Since 2015, the body, the Archaeological Survey of India, has overseen a restoration project at the Taj Mahal, with workers scaling scaffolding to remove grime from the 17th-century tomb, which was built by the Muslim emperor Shah Jahan for his favorite wife, Mumtaz Mahal.

But last week, the Supreme Court called in officials of the organization to respond to criticism that work was taking too long. Over the years, as millions of tourists have flocked to the Taj Mahal in northern India, the monument’s appearance has deteriorated, its pearly white facade growing dull and the dirt from barefoot visitors blackening the grounds.

During Wednesday’s hearing, a lawyer for the Archaeological Survey of India, A.D.N. Rao, said that algae was a big source of the discoloration, despite a report from the survey attributing the problem to millions of insects that excrete a green substance on the Taj Mahal’s walls during mating flights. Experts have previously said the algae in the nearby polluted Yamuna River has led to an increase in the number of insects.

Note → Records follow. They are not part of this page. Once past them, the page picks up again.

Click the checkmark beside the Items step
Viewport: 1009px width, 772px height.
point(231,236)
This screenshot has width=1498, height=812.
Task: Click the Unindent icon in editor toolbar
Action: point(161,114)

“How has the algae reached the top parts of the Taj Mahal?” asked Justice Madan B. Lokur.

“It flew there,” the lawyer said.

“Can algae fly?” the court responded, according to news reports.

Later, when asked by the court why the Archaeological Survey of India does not provide clean socks to tourists to curb the dirt problem, the lawyer replied, “We provide socks only to the VIPs.”

“The problem is that the ASI is not willing to accept that there is a problem,” Lokur said.

M.C. Mehta, an environmental lawyer who was present at the hearing and confirmed the exchanges, said he filed a case with the Supreme Court in 1984 to expedite the cleanup process. But for the past 34 years, little has been done to restore the monument, he said.

“My question is, ‘What are you doing about it?’” Mehta said. “You are the custodian of monuments. You are an expert professional body. It is your job and you have to do it. Why are you so slow in taking action?”